# Construction work in Dubai



## Pbryant720 (Aug 1, 2010)

I am a union Ironworker with 9 plus years in NYC as a welder. I make over 100,000 does anyone know what i can expect as a pay package for a welder in Dubai. Ive seen claims from 75,000 to 150,000 depending on your experience and what you currently make but does anyone who is in Dubai know. any help is greatly appreciated.Thanks


----------



## Tropicana (Apr 29, 2010)

48 views and no replies so far.....

that should give you a clue....

Basically no one had the heart to tell you the going range is anywhere between 8000 to 25000 dollars per annum ...


----------



## stewart (Jun 21, 2009)

Pbryant720 said:


> I am a union Ironworker with 9 plus years in NYC as a welder. I make over 100,000 does anyone know what i can expect as a pay package for a welder in Dubai.
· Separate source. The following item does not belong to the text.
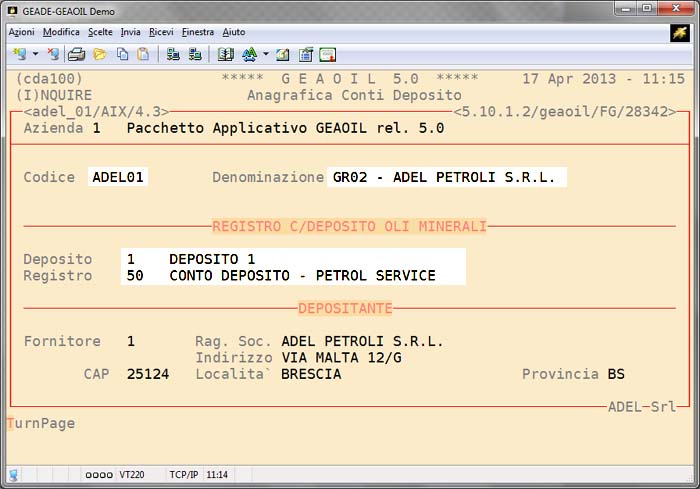
Task: Open the Modifica menu
Action: point(61,32)
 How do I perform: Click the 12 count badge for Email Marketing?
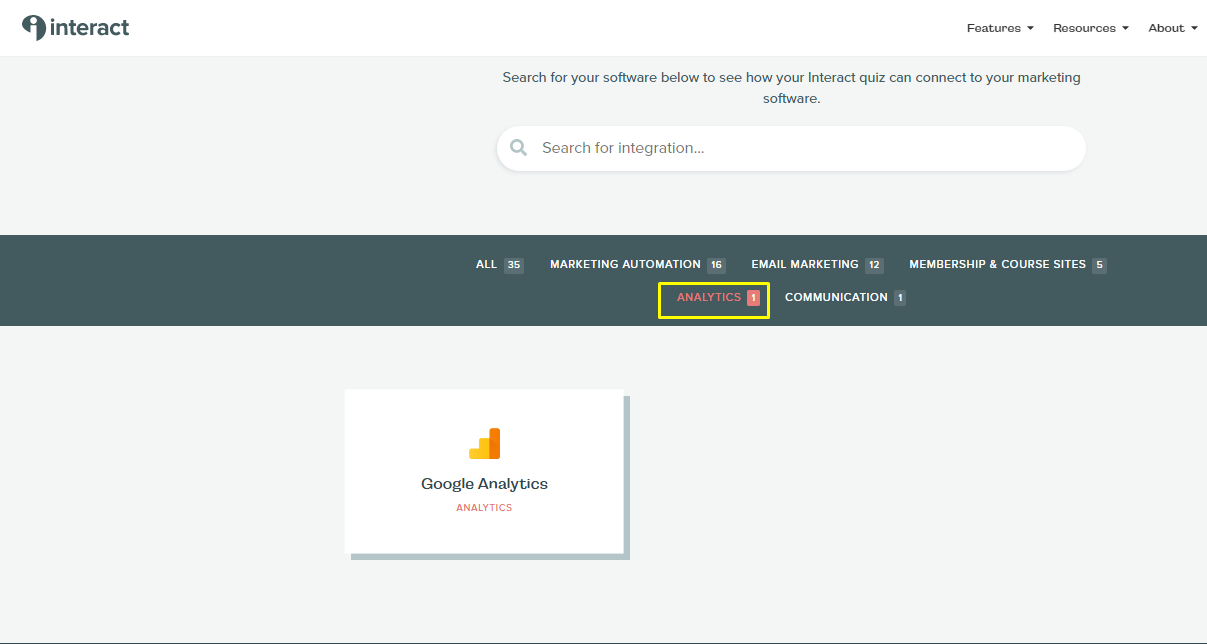(x=874, y=265)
Ive seen claims from 75,000 to 150,000 depending on your experience and what you currently make but does anyone who is in Dubai know. any help is greatly appreciated.Thanks


Unfortunatly mate, you would not be on the tools over here.
Start aplying for management jobs if you desire to live in UAE.


----------



## Jynxgirl (Nov 27, 2009)

+1 

Seems they would rather hire a few handfuls of unskilled workers for the equivalent of half of the pay of the supervisors and have one 'skilled' manager trying to train/watch all of them. Build quality is very good in the uae


----------



## socksie (May 10, 2010)

This is purely an observation but I'd recommend going to a local junior college and get a management degree or something along those lines. Sometimes there are 9 month construction management programs available at the smaller colleges. I'm out of California and those may be more widely available here than in new york, there are too many in California.
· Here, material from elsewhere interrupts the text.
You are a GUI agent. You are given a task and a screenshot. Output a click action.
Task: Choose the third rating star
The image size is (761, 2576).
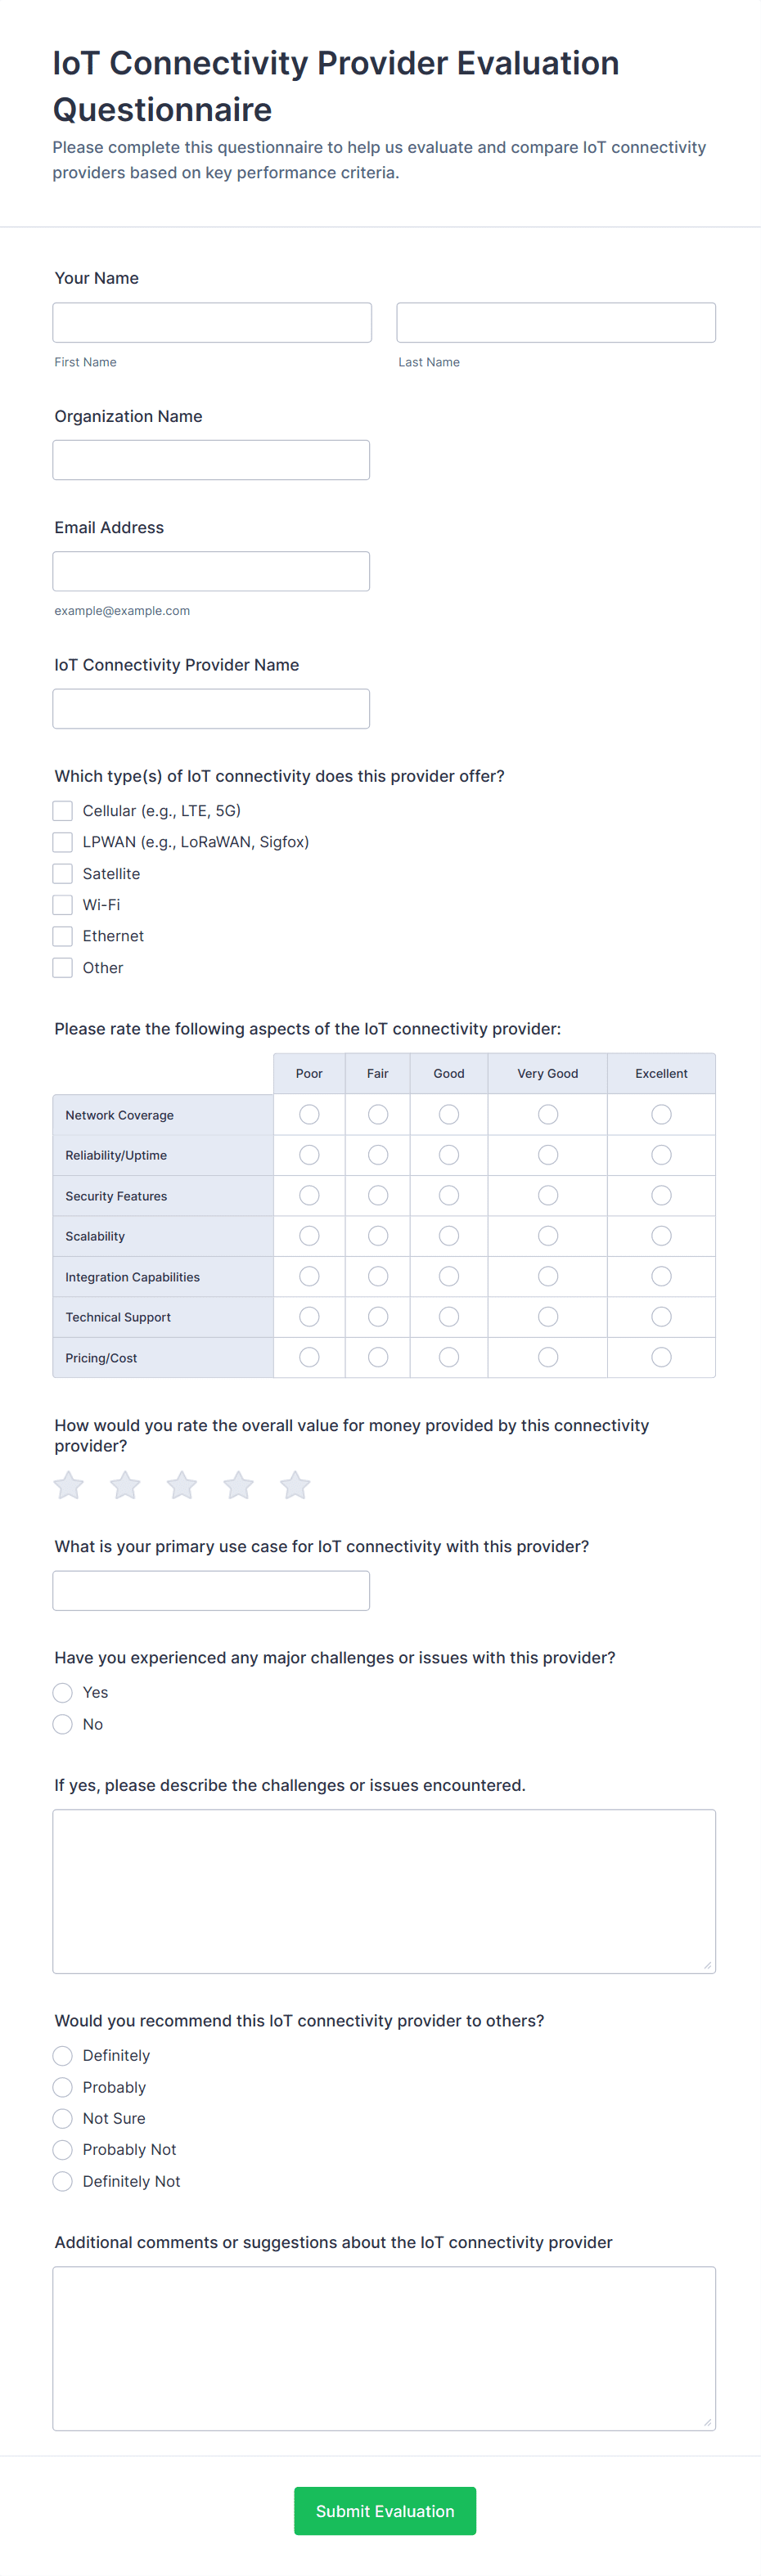point(182,1486)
I haven't moved over yet and know nothing about the job conditions for that industry, but it sounds like you could fetch a hefty salary in a management or training position. There are recruiters in the "everything you need to know" thread, ask them what they would do.

Best of luck my friend.


----------



## bigbang70 (Apr 9, 2010)

yeah you should just stay home you can expect about three thousand a month tops. Welder don't make shyte here


----------



## stewart (Jun 21, 2009)

bigbang70 said:


> yeah you should just stay home you can expect about three thousand a month tops. Welder don't make shyte here


Yep and thats in Dirham not $......


----------



## JonStewart87 (Jul 21, 2010)

Oh wow.. dhs3000 per month for labour? ouch...


----------



## bigbang70 (Apr 9, 2010)

*labour*

Yes there is no such thing as skilled labor here, And that why this place will crumble to t he ground in 50 years


----------



## JonStewart87 (Jul 21, 2010)

that seems a bit harsh eh?


----------



## bigbang70 (Apr 9, 2010)

It's already happening. The only saving grace here is the dry climate. The cracks i've seen in this concrete work should not show up for many many years.


----------



## JonStewart87 (Jul 21, 2010)

that's a shame - takes the same effort to do it right the first time, thats what happens when theres no pride in one's work i suppose


----------



## Jynxgirl (Nov 27, 2009)

But will always be jobs in construction because it has to be rebuilt


----------



## bigbang70 (Apr 9, 2010)

Sure if money is not an issue, It Won't last forever if you need to rebuild your country every 50 years


----------